Report: Politically correct is such an innocent term. How can anyone be against something so friendly, something that is supposed to encourage harmony and peace between all people? My answer is Ha! Although I do agree that kindness, respect, and courtesy in our everyday life are to be promoted, it seems to me that they lose much of their meaning if they are oppressively forced upon us by political correctness. That is why there are no examples in modern times that are quite so hopeless to me as political correctness.
We are becoming increasingly censored in what we can say, write, or do because of this thing we call political correctness. Racial and minority groups are slowly but surely dictating what the rest of us can say, how we can say it, and where we can say it.
Some changes brought by political correctness seem long overdue, such as eliminating the widespread use of offensive racial slurs. Other proposed modifications, such as calling a female hero a “she-ro”, instead of a heroine, or labeling the white race a “mutant albino genetirecessive global minority” are sillier sounding than politically sensitive. According to the B.C. comic strip, “person-person” is the politically correct term for “mailman.”
Political correctness hasn’t gotten out of hand just here in the United States, either. Two comedians from Vancouver, British Columbia, open their act by asking the audience to stand and sing the Canadian national anthem.

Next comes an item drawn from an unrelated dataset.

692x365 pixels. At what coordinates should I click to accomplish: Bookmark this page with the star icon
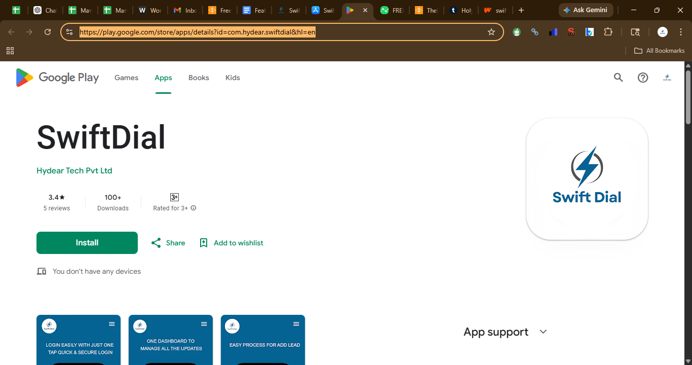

They lead the group in singing the first two words —”O Canada”— then stop and motion for everyone to stop singing and sit down. The two then explain that “O Canada” is the only phrase in the song that will not offend anyone:
* “Our home and native land” is offensive to immigrants.
* “In all thy sons command” angers women.
* “From far and wide” offends people of large size.
And so on until “O Canada” is the only non-offensive phrase left of the anthem.
People need to abandon the mess we’ve made for ourselves and stop taking political correctness to the extreme. The key is moderation. We should be conscious of distinctions but not make differences so large that we’re again living in a segregated society.
Americans talk a lot about race, but they’re only allowed to say certain things. To turn from the politically correct is to risk getting called a “racist”. Being judged as a racist is extremely damaging today, every bit as harmful to your reputation as being labeled a “Communist” during the Cold War.
It has turned into a free for all of criticism against whites, which is OK, but not when any effort by a white to respond to those criticisms is likely to get them labeled as a racist or supremacist, with extremely bad consequences. While I feel that the criticism is an important display of free speech and is often accurate, it is important that no group, not even the majority, should be intimidated out of defending itself.
While for whites to be vocal about taking pride in their ethnicity has become socially unaccepted, minorities are encouraged to indulge every idea of the superiority of their group that crosses their minds. How is this helpful?
So much of the politically correct approach to dealing with race, such as the hypersensitivity of groups, the playing games with inventing new uses of words and hassling those who won’t submit to using the new vocabulary, of boosting togetherness inside “oppressed” groups, is so unfriendly, and unconstructive, and so it is directly opposite to the goal of getting along, treating each other as individuals and eventually forgetting about race.
The majority isn’t the problem. Minorities aren’t the problem. Political correctness is the problem.